Howland Tax Services

Howland Tax Services International

Income Tax Preparation

Canada and the United States

The Taxing Situation When Non-Residents Sell Canadian Real Estate

Author: Brad Howland
First Posted: Oct. 10, 2007

If you are a Canadian non-resident, and you sell rental property located in Canada, there is an demanding set of rules you must follow to meet your tax obligations to Canada.

You will be required to pay Canada Revenue Agency (CRA) 25% of the net capital gain on the property up front. When you calculate the net gain, you are not permitted to reduce it by any outlays or expenses related to the sale of the property, such as real estate commissions or legal fees. Rather, you must file a Canadian income tax return at the end of the year and claim your outlays on the return. In practice, this means that you may have to "lend" CRA tens of thousands of dollars for a period of several months, until you can file your return the following year.

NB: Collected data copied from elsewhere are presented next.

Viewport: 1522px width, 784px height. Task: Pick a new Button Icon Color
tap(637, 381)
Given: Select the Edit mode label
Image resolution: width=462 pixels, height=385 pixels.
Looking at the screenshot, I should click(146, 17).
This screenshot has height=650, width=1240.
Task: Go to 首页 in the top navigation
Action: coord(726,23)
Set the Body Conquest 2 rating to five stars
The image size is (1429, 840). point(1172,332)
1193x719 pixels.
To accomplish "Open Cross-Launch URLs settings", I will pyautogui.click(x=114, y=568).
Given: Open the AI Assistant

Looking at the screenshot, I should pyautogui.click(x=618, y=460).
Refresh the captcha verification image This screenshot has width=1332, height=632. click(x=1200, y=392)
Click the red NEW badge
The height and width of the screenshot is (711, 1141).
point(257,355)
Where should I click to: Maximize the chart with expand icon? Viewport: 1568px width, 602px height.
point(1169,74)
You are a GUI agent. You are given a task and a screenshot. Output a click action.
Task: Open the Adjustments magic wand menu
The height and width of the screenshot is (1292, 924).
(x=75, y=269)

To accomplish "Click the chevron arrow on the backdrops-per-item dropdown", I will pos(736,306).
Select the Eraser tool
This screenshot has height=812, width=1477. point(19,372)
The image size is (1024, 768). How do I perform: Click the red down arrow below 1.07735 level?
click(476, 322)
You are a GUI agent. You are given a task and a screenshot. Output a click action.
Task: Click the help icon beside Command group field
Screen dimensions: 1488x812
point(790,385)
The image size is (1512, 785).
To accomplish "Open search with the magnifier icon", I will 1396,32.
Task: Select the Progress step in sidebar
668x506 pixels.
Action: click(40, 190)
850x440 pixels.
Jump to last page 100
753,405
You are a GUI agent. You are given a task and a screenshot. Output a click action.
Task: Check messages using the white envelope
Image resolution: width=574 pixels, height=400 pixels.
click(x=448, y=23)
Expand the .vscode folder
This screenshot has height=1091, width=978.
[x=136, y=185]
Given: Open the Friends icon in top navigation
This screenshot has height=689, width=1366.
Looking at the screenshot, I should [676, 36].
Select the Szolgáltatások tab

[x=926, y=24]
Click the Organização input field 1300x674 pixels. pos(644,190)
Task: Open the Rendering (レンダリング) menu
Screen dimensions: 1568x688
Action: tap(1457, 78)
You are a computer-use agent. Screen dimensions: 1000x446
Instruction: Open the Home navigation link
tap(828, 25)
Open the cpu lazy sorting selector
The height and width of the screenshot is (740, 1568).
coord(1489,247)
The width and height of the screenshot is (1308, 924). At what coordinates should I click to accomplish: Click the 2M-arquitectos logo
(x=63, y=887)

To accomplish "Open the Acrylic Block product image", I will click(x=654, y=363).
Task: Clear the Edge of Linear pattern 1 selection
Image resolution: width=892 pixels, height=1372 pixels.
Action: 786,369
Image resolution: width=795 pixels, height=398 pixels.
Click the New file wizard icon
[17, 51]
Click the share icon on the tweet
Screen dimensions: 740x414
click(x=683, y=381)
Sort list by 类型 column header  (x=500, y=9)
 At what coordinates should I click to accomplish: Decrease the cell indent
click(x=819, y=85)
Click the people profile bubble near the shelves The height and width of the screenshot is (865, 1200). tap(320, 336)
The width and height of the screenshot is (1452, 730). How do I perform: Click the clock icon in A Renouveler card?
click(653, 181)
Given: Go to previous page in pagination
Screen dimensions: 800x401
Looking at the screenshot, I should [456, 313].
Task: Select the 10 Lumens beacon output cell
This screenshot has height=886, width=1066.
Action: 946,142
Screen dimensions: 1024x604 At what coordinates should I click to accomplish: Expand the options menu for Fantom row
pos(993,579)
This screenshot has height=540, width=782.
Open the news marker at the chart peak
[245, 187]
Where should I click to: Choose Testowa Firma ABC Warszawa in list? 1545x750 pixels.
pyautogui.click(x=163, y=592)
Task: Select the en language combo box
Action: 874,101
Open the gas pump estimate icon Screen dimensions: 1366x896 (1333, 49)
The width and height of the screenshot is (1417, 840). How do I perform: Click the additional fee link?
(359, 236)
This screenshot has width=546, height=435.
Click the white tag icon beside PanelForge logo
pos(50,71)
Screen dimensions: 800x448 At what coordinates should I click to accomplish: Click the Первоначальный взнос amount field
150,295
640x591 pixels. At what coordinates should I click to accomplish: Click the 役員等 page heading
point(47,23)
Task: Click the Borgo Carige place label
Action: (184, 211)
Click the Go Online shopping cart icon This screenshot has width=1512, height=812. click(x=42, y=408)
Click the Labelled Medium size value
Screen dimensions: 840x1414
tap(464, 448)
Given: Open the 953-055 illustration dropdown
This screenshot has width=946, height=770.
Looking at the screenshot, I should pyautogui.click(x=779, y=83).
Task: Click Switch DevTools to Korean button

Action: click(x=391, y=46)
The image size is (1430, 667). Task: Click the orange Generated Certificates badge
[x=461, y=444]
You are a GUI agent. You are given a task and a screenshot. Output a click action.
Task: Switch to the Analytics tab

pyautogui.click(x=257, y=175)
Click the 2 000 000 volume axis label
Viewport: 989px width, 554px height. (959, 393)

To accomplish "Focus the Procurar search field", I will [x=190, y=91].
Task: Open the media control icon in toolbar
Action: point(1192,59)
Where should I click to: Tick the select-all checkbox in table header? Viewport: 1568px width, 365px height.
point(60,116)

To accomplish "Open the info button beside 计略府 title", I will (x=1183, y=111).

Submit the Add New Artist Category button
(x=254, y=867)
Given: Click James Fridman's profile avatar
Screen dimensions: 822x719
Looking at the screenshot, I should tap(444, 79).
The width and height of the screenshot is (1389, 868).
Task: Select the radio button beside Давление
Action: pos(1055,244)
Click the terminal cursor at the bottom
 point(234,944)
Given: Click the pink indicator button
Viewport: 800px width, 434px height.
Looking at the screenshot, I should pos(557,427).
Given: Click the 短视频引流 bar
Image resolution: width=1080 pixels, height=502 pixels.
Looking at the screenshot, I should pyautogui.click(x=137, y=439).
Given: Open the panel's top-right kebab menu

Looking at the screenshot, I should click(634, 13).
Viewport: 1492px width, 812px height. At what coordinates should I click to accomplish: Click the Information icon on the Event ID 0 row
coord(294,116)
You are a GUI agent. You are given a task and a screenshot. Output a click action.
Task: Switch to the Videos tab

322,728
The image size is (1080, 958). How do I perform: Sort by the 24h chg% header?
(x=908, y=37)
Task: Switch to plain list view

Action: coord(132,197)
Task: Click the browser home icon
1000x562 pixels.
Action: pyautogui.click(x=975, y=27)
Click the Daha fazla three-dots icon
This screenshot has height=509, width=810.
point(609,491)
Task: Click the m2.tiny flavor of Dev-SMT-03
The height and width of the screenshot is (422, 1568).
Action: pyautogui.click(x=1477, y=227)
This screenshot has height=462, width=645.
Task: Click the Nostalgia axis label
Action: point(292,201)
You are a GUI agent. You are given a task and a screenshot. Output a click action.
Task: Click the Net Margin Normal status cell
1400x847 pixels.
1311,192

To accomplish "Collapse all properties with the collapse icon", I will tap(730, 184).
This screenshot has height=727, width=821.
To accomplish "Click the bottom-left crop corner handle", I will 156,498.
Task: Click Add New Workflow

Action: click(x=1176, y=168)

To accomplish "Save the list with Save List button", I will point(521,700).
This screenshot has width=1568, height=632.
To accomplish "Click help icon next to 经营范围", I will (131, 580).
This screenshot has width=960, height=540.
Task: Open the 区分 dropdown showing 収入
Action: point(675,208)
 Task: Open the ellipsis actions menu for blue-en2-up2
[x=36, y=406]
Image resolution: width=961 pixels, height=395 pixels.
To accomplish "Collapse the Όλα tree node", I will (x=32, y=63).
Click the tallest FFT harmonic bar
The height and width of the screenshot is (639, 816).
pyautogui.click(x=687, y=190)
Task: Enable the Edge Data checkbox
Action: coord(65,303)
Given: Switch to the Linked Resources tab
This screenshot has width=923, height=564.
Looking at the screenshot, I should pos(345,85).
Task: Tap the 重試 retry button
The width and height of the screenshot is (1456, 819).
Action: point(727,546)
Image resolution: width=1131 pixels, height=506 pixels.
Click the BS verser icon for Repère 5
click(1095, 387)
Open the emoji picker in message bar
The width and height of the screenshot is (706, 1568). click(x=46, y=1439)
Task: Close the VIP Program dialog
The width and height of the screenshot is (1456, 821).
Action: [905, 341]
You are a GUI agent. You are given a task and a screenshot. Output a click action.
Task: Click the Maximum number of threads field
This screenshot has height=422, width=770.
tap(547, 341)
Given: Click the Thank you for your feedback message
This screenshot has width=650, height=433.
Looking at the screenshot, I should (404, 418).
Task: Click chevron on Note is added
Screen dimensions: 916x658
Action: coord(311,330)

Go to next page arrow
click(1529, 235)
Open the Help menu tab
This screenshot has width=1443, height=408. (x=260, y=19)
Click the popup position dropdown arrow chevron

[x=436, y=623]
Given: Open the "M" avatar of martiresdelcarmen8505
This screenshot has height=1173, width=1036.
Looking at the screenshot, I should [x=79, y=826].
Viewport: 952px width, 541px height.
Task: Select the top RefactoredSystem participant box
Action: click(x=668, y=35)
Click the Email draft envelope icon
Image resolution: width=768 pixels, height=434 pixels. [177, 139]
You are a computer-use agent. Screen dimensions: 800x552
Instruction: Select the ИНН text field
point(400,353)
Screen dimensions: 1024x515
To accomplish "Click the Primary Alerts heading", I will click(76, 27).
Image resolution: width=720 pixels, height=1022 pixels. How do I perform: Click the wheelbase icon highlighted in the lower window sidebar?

You calculate your net capital gain by completing both of the following forms:

In addition, if the rental property was your principal residence for any of the years that you owned it (for example, you left Canada to take up residence in the United States, and began renting out your former house), you should complete:

Use the above forms to let CRA know about a proposed disposition (you will need to have a copy of the buyer's offer to purchase), or an actual disposition (you need the sales agreement). In the case of an actual disposition you must let CRA know within 10 days of the closing date or face stiff penalties: $25/day up to $2,500. There is a whole slew of other documentation required to substantiate your calculation–see the instructions for the forms.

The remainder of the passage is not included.